7. Super High Protein Diets
Yeah, if I don't get in 400 grams of protein a day I can't grow. Who comes up with this shit? Oh that's right, it started years ago with supplement companies. You needed to ingest enough powder to give yourself more gas than Exxon. Got it. I find it funny that Dave Tate got big as hell eating junk and something like 190 grams of protein a day. You know why? Because calories and carbs drive mass gains more than protein. Anyone who ignores the anecdotal evidence behind this is short changing their potential progress.

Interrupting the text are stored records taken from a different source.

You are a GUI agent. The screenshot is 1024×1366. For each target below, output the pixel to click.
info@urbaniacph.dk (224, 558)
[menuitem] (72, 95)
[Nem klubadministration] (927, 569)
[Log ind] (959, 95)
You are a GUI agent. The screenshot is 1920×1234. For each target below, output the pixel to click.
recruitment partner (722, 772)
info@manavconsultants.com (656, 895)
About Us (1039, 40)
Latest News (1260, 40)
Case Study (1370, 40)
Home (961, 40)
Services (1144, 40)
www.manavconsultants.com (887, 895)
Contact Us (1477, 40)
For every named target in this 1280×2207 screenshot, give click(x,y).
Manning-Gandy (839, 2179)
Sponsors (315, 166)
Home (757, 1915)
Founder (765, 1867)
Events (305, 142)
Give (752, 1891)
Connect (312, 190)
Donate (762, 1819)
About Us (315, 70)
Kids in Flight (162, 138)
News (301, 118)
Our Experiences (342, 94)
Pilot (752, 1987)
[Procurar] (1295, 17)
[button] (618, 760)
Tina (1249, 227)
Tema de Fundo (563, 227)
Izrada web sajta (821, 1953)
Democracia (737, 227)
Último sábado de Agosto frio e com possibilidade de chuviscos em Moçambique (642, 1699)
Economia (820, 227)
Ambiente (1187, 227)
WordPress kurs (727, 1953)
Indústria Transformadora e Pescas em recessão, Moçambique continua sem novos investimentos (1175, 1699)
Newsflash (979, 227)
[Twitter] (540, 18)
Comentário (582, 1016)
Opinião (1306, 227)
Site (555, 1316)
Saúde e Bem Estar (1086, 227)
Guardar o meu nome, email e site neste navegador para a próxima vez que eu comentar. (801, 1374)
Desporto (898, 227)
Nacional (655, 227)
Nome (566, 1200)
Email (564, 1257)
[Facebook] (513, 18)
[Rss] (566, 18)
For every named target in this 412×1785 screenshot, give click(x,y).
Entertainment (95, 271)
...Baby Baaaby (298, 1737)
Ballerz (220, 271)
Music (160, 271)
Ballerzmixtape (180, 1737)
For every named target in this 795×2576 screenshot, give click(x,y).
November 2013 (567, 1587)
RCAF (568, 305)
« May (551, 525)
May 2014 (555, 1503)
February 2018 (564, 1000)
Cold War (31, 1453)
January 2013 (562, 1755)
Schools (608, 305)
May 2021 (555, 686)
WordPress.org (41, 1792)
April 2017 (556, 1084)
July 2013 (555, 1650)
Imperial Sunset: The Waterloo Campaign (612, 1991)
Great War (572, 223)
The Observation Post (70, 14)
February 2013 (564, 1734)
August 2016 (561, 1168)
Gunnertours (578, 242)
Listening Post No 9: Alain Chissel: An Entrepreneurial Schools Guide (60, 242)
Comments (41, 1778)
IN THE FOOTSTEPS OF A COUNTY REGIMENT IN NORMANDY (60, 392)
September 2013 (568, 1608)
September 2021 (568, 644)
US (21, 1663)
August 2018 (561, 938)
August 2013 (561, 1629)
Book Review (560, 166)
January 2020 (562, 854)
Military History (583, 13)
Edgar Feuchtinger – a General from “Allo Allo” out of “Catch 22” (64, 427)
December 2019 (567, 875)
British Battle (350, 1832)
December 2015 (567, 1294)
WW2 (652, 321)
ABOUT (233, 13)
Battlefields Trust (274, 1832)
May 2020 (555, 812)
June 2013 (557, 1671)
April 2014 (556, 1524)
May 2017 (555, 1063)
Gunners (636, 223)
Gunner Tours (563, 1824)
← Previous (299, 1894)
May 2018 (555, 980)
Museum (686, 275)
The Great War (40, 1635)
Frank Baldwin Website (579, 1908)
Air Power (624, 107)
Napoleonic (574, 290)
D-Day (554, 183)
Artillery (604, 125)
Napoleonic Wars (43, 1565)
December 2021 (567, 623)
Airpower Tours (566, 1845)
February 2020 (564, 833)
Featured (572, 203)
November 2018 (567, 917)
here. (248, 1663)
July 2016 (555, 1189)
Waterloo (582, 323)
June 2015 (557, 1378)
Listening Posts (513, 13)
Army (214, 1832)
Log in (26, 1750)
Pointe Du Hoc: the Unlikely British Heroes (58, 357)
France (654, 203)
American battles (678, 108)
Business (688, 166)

|Just need to drink 19 of these a day|
8. Super High Volume Training
I threw HIT under the bus, and like wise I'm throwing too much training volume under the bus. I swear, some people think volume is the answer to every training problem known to man. "Just do some more volume!" Great answer asshat. Way to really diagnose the real problem. Yeah, sometimes you do need to do more, and sometimes you need to do less. Too much training volume for too long WILL lead to overuse injuries eventually. That's a fact. I also believe it's somewhat of a lazy mans training method. I will do 8 sets of this shit, rest 5-8 minutes between each one, and do 2 reps. Wow fat man, don't strain a testicle training so fucking hard. The high volume training guys are almost always fat guys because going all out requires a certain degree of conditioning. So it's easier to do a set of 2,3,5 whatever and sit around for the next 5 minutes before you try it again. High volume training can be hard as shit, especially if you limit your rest between sets. But if they were to do that, all of a sudden those 8 sets of become more like 3. The guys I know that put high volume training to good use are generally bodybuilders, where they rest very little between sets. And this works very well.
Maybe my real rant here is actually the time between sets of the high volume crew and not high volume itself. Hmmmm....
I have a ton more but like Arthur Hoggett told Babe......that'll do.